● **Directions**
Reproduce the listing below word for word, from its first line through the line containing "effect is located at coordinates (320, 30).", inclusive. Leave the pictures out of your answer.

[Records of locating words and elements]
[start]

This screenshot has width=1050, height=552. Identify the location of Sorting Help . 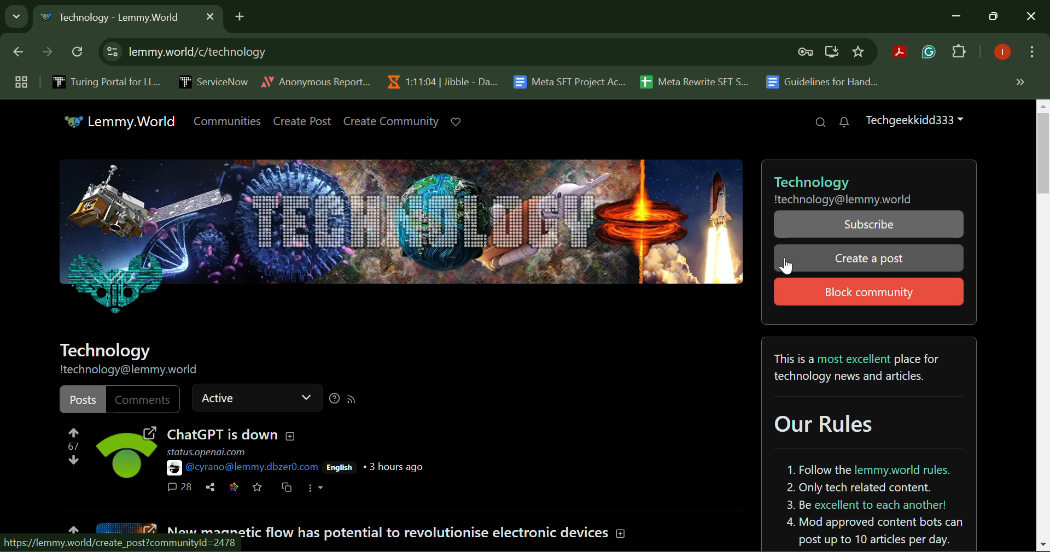
(334, 399).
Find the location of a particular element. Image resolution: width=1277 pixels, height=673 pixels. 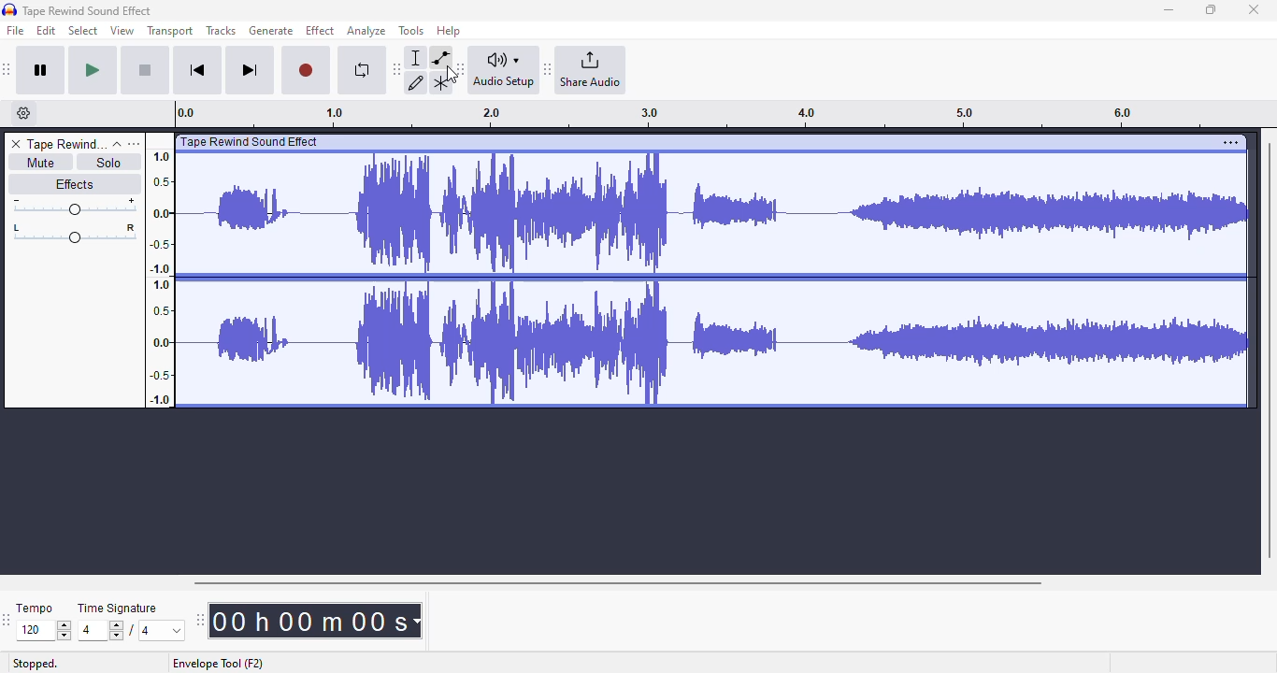

effect is located at coordinates (320, 30).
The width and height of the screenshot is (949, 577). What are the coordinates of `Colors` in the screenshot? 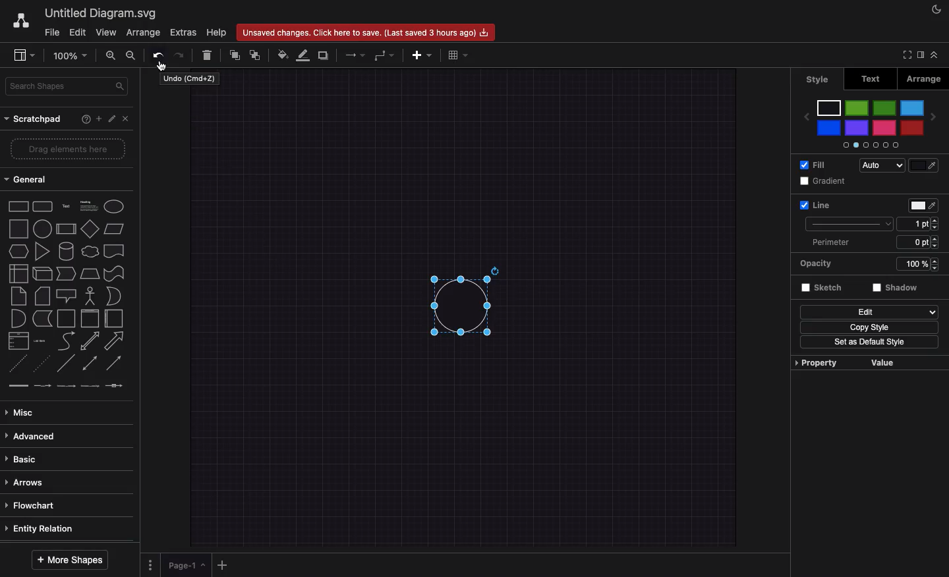 It's located at (871, 122).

[end]

● **Written answer**
This screenshot has width=1050, height=552. Identify the location of Sorting Help . 
(334, 399).
Find the location of a particular element. Image resolution: width=1277 pixels, height=673 pixels. 

effect is located at coordinates (320, 30).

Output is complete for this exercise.